X-Rays can identify initially if a lymphoma Mass is in your chestThe ER doctors were concerned. The CT scan showed a 10 centimeter sized mass near his heart and what looked like increased fluid around the sac of his heart from what they saw in the X-ray. They sent Owen upstairs to stay the weekend and get an ultrasound and biopsy on the mass. They also gave him numerous blood tests to see if he had some sort of infection.

We prayed. Everyone prayed. Facebook prayer chains were flowing quickly.

The next morning he got the ultrasound. That was Sunday. Then finally, on Monday, he got his biopsy. That same day, and Oncologist came to Owen’s room, and said with a matter-of-fact tone, “You have lymphoma. We are going to kill it. And then you will live a long, healthy life.”

Owen looked up the disease. Textbook. All his symptoms. All textbook lymphoma. Then add the CT scan to find the mass in his chest. It seemed certain. He had lymphoma.

Hearing this news, gave us both a very strange emotion. Given that it was a highly curable cancer, we felt sort of relieved. They had an answer to his pain and suffering. And not only was the answer something that wouldn’t kill him if treated, it would actually stop his misery. Yes, it is devastating to hear you have cancer. But when it is a curable cancer, it is almost better than not knowing what is wrong with you, writhing in pain, and wondering if you will suffer this way your whole life.

So that was this Monday. Since then all the blood tests show no infection, otherwise. So it makes absolute sense. There’s no other explanation.

It is now Thursday night as I write this.

This week, we have been processing cancer. And we have been waiting on the official results of the biopsy, expecting to learn from it, not that he had it, but whether or not it was Hodgkin’s, the highly curable lymphoma, or Non-Hodgkins lymphoma, the still good, but not as highly curable lymphoma.

In the meantime, we have been flooded with love and encouragement from our family, friends, and extended friends on Facebook. I cannot believe how much support we have received. Truly a humbling experience. And since he was admitted into the hospital last Saturday, he has been covered in prayer by not only our family and close friends, but extended friends as well.
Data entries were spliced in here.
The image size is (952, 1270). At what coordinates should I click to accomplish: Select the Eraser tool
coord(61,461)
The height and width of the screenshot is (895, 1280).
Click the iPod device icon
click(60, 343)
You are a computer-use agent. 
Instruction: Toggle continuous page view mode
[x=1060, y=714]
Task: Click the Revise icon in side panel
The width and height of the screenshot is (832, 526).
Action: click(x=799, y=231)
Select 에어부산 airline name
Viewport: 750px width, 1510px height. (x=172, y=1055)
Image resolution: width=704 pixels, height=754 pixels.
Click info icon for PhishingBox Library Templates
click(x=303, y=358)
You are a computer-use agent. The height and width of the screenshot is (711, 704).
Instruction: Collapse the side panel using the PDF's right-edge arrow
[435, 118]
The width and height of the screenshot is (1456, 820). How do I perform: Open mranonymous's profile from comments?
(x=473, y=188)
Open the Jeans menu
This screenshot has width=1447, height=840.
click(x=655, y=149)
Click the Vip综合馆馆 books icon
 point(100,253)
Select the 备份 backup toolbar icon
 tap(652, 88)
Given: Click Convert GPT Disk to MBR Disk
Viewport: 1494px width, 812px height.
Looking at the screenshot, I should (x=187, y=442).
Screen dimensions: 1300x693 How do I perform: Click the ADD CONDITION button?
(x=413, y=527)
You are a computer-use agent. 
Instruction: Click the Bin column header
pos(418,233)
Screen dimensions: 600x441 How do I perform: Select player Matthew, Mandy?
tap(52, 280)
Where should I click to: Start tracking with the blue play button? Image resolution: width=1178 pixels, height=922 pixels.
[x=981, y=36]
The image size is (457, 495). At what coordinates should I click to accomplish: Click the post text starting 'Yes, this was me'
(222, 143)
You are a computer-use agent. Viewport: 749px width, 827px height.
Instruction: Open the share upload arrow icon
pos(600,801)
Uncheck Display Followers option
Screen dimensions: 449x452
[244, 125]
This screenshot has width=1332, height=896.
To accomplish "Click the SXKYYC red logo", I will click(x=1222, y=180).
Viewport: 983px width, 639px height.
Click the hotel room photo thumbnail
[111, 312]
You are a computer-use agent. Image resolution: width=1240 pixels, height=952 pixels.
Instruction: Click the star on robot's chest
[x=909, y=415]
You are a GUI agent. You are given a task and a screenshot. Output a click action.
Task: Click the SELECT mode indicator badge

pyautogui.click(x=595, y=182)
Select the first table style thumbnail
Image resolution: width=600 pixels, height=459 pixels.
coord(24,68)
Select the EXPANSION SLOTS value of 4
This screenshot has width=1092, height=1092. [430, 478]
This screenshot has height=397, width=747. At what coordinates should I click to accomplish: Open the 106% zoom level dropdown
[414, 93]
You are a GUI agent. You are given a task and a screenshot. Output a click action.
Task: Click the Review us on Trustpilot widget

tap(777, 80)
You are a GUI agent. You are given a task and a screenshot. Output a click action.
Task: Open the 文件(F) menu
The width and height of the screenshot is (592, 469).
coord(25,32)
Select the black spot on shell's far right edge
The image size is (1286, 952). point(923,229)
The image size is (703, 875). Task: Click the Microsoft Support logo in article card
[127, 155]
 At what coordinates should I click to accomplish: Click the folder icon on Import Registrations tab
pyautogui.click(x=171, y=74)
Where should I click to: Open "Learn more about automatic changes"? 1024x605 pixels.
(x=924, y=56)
We’ve heard that Owen’s name has been added to numerous prayer chains all over.

So today, while I was at work, Owen called and said the Oncologist called and wanted him to stop by his office in Temecula to go over the results. It couldn’t have been more perfect of timing because I was in Temecula and not in my classroom. I was able to step out of the meeting I was in and go meet him.

“Oh, you,” The Oncologist said to Owen with overwhelmed eyes and an exasperated voice, when he saw him in the waiting room. “I’ve been going over your case all weekend. Come in, Come in.”

Owen walked in now scared that its way worse than they thought.

“We don’t really know,” he said. “We need to do more tests.”

When I heard these words, I was filled with excitement and relief, and yet, strangely, disappointment. I know that sounds strange, but it goes back to seeing my husband suffering the last 2 months and knowing there is a mass in his chest. I want to know what my husband has, and I want it to be something that is curable.

tumors on the thymus could mean lymphoma or thymomaSo now Owen goes in for a PT-scan. Hopefully as soon as tomorrow. Maybe next Monday. It will see if there is malignancy in the mass outside of the area where the biopsy was taken. This will tell us if there is another type of cancer that is happening, or something benign. And what to do from there. Most likely take a larger biopsy from the area that lights up in the PT scan.

Whatever it is, we know he has been miserable with the symptoms we listed above. He has something in his chest and it is hurting him. This is something no one wants to live with. There are times the pain is so bad, it is debilitating. Whatever it is, I just want it to be cured. I want to see my husband live a long healthy life.

So we wait.

Again.

I hate waiting.

Do you know what I’m praying for now? I’m praying that mass is gone when they do the pet-scan. I’m praying God has cured my husband.

And if he chooses not to, that the doctors can figure out what he has, and help him get better.